--- START OF Text ---
As for your question, I'm the favorite of my dad, and even as a kid, I could tell it had negative effects on my other siblings. I hope that you will continue to find a way to explain to your other sons why their elder brother requires more of your attention than they do. And I believe you will find a way to make them feel as important and loved as much as their elder brother.

You get this sweet Mummy,❣️❣️❣️❣️❣️ and please do not beat yourself up too much.

It have not been easy for both parents to raise their kids not to talk of one parent doing the work alone. Weldone in the work you are doing , you will eventually cope.

Indeed sis
Thank you

And I believe you will find a way to make them feel as important and loved as much as their elder brother

This is taken note of my dear...it's a never ending lessons just like you mentioned. Maybe because they are still tender to understand my explanations but I will sure try out your suggestions
I deeply appreciate that, Funshee ♥️🧡

Let me start by saying you are not a terrible mom; there's just so much a parent can do, so stop beating yourself up.

All you need to do is to keep telling your 2nd and 3rd sons why their elder brother gets most of your attention. I believe with time they will get to understand you better.
--- END OF Text ---
Written exercise 1 >>
Answer from the comments:
(a) Which parent did the first commenter say they were the favorite of?
(b) Which of the parent's sons should be told why their elder brother gets most of the attention?
(c) Which name does the parent thank with "I deeply appreciate that"?
Written exercise 2 >>
According to the comments, why might the younger sons not yet understand the parent's explanations?
Written exercise 3 >>
List each of the parent's sons as the comments refer to them.
The data that come next are separate material and have no connection to the comments.
--- START OF Data entries ---
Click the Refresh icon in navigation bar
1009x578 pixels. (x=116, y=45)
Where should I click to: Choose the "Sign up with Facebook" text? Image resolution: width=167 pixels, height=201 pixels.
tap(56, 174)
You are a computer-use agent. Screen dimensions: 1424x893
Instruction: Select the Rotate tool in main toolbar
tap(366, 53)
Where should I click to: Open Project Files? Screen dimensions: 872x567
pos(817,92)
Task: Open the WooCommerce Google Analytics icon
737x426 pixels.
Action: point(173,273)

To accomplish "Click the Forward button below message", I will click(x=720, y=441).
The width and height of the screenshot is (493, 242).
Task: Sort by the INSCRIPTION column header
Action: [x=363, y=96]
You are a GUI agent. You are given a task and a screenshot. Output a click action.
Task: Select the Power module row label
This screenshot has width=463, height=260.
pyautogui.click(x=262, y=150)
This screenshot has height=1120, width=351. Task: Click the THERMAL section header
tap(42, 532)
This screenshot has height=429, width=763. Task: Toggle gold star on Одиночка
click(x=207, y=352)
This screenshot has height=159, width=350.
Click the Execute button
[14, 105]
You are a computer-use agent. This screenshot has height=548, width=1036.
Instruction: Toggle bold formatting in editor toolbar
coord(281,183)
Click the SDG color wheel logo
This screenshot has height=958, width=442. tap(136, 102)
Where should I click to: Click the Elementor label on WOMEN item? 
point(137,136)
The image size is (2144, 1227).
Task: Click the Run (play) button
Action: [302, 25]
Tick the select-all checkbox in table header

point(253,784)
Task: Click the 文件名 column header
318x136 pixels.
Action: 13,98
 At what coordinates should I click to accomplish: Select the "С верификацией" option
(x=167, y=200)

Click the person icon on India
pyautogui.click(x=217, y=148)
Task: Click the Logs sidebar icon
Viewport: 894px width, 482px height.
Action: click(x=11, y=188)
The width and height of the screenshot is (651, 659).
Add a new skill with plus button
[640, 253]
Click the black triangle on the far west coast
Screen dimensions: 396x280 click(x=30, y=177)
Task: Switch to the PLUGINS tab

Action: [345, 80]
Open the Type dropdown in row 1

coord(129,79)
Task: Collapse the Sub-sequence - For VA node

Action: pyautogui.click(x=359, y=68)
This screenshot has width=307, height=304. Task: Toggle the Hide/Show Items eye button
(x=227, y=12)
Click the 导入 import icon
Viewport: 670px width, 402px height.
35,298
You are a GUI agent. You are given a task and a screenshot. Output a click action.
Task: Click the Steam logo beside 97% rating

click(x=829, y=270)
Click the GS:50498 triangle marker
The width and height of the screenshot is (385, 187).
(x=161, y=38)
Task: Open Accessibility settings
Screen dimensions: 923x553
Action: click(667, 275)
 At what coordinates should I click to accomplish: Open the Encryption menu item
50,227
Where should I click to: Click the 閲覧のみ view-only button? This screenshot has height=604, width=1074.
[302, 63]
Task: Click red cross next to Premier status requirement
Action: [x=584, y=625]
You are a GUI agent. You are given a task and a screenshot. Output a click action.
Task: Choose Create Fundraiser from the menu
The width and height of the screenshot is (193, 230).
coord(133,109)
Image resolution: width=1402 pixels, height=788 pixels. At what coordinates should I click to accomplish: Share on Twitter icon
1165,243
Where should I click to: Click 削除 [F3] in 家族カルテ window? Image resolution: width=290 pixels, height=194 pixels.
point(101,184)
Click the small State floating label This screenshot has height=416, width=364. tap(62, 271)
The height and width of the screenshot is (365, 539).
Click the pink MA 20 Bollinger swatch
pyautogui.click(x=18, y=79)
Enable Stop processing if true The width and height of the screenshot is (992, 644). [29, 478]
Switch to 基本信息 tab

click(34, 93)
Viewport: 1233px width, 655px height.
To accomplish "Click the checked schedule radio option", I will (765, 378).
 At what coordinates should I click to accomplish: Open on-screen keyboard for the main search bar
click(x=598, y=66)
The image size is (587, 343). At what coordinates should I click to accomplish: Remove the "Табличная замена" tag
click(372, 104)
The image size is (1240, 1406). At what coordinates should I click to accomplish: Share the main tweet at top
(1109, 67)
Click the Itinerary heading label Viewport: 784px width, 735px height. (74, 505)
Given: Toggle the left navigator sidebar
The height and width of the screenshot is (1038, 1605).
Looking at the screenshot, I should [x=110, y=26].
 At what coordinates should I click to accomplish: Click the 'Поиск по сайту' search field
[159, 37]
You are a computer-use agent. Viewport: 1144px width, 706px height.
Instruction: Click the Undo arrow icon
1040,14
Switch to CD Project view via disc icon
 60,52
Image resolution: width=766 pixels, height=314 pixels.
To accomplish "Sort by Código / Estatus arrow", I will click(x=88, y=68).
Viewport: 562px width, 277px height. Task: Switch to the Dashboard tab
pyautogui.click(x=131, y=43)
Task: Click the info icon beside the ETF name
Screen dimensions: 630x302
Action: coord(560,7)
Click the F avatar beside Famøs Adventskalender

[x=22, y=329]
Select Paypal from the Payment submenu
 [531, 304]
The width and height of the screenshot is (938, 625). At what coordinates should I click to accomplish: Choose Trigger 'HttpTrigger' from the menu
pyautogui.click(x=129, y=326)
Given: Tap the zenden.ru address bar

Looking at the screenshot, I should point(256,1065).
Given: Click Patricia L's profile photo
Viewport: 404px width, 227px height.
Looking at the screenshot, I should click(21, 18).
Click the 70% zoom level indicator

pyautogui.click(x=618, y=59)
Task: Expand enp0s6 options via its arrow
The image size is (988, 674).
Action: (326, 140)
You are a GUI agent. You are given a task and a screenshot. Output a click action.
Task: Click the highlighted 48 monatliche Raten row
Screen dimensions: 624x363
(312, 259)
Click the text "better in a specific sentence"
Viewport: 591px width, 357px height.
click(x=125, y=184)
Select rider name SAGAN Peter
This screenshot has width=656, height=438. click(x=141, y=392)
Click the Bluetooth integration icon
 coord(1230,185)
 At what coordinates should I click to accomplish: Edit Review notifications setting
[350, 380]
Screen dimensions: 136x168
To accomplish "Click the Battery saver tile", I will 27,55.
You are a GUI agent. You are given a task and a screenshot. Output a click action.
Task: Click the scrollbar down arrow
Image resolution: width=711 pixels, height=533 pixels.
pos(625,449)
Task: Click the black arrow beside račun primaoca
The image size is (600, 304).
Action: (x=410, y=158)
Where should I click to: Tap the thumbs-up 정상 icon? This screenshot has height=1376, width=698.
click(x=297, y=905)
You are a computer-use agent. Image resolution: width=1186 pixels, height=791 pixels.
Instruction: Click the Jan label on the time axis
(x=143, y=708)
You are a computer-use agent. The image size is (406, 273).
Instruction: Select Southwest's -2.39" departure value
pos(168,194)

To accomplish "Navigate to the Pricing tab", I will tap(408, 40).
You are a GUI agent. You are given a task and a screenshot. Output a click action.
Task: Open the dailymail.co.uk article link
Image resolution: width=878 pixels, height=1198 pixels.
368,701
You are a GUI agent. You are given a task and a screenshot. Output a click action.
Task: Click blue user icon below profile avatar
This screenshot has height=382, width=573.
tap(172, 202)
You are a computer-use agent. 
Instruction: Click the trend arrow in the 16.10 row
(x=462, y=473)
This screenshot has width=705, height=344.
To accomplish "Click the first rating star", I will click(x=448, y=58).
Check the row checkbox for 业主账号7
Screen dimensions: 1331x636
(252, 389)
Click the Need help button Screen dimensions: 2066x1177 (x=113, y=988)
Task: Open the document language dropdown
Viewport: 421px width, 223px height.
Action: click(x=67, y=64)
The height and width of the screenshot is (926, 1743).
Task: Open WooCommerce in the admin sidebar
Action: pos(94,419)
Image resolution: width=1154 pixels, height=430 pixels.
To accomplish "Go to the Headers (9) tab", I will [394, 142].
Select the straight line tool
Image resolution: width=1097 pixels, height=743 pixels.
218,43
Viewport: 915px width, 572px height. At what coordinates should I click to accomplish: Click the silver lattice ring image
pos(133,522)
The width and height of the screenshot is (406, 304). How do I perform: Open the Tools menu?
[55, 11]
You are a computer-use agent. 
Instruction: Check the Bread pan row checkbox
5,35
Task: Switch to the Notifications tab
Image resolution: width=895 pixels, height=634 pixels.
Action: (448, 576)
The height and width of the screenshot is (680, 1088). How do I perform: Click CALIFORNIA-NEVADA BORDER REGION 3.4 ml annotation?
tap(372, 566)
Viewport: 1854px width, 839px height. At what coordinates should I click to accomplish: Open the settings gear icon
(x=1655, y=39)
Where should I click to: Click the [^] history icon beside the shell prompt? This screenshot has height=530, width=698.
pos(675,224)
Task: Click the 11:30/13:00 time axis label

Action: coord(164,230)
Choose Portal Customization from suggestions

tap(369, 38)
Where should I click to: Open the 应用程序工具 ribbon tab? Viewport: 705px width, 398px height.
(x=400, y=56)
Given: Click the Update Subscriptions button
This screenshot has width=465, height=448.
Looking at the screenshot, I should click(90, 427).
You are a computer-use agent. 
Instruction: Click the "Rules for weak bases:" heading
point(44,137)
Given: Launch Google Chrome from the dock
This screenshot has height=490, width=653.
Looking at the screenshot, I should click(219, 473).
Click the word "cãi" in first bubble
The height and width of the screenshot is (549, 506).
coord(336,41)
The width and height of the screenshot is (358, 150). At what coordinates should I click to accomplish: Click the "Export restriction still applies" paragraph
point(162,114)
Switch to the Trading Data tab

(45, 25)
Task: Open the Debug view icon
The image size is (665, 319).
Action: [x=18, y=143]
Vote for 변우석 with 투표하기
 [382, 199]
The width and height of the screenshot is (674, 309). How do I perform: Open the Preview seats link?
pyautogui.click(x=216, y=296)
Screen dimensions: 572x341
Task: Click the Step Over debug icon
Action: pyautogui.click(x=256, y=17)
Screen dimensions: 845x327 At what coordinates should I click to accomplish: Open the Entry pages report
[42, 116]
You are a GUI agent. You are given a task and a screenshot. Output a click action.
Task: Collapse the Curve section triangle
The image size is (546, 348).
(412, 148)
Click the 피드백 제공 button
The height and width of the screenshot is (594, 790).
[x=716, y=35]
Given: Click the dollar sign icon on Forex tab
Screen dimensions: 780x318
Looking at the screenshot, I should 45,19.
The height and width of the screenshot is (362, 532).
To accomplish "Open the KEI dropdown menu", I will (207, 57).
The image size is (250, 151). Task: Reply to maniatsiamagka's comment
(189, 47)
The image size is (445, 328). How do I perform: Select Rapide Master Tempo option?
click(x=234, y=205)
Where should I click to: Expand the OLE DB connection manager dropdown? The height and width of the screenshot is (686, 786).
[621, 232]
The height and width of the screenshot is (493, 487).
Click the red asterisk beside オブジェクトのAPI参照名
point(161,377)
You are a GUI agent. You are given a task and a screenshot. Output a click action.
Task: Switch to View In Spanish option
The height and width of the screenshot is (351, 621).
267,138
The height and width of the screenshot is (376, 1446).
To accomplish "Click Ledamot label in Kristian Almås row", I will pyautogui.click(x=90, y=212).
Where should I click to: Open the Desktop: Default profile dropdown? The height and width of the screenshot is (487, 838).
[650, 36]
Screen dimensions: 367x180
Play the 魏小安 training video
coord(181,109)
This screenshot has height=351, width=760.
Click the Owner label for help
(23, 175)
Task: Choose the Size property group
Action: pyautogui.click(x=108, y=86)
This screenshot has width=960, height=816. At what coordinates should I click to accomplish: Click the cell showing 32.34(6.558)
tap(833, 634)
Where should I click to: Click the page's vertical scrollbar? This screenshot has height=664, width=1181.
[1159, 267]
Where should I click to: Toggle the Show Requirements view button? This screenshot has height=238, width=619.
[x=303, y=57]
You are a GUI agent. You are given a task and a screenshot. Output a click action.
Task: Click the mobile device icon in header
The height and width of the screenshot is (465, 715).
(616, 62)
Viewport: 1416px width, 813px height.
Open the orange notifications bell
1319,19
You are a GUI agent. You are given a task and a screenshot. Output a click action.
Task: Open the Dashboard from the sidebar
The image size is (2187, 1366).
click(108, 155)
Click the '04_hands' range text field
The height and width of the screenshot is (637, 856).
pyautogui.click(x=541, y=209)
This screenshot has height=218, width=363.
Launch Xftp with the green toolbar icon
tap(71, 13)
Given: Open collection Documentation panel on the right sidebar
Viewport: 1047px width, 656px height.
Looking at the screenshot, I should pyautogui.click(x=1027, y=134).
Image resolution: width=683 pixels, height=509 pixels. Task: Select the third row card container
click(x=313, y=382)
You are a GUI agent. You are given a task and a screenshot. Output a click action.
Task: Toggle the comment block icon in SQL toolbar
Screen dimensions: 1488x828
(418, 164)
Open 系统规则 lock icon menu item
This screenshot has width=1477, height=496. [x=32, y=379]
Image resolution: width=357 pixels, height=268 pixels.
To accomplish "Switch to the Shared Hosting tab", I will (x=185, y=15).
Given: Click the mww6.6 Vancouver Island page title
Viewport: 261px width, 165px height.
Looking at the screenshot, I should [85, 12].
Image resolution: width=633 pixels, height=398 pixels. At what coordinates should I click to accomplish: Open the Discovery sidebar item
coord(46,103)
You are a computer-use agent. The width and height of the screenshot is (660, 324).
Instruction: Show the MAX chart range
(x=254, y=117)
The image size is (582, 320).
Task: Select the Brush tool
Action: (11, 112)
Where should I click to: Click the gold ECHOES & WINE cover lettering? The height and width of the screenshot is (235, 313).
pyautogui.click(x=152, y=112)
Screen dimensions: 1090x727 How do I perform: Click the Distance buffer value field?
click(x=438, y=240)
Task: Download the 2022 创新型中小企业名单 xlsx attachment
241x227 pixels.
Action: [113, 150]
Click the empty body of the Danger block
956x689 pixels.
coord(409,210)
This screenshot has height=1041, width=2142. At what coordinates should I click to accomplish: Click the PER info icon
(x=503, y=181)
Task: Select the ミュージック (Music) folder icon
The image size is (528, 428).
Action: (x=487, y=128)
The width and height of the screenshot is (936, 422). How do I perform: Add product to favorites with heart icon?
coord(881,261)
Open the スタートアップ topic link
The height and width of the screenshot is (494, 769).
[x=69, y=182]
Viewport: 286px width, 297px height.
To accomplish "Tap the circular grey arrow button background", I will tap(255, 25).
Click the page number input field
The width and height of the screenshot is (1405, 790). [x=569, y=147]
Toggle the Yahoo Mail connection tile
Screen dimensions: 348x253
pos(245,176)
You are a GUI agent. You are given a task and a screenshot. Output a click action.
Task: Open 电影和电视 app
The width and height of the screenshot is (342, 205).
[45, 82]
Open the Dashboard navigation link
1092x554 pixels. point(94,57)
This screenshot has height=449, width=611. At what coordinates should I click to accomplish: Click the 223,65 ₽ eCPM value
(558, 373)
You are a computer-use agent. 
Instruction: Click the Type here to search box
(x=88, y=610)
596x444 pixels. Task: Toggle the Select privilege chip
--- END OF Data entries ---
Complete response 1 >>
(a) Their dad.
(b) The 2nd and 3rd sons.
(c) Funshee.

Complete response 2 >>
The parent suggests that they may still be too young, or "tender," to understand her explanations.

Complete response 3 >>
- The elder son (the elder brother)
- The 2nd son
- The 3rd son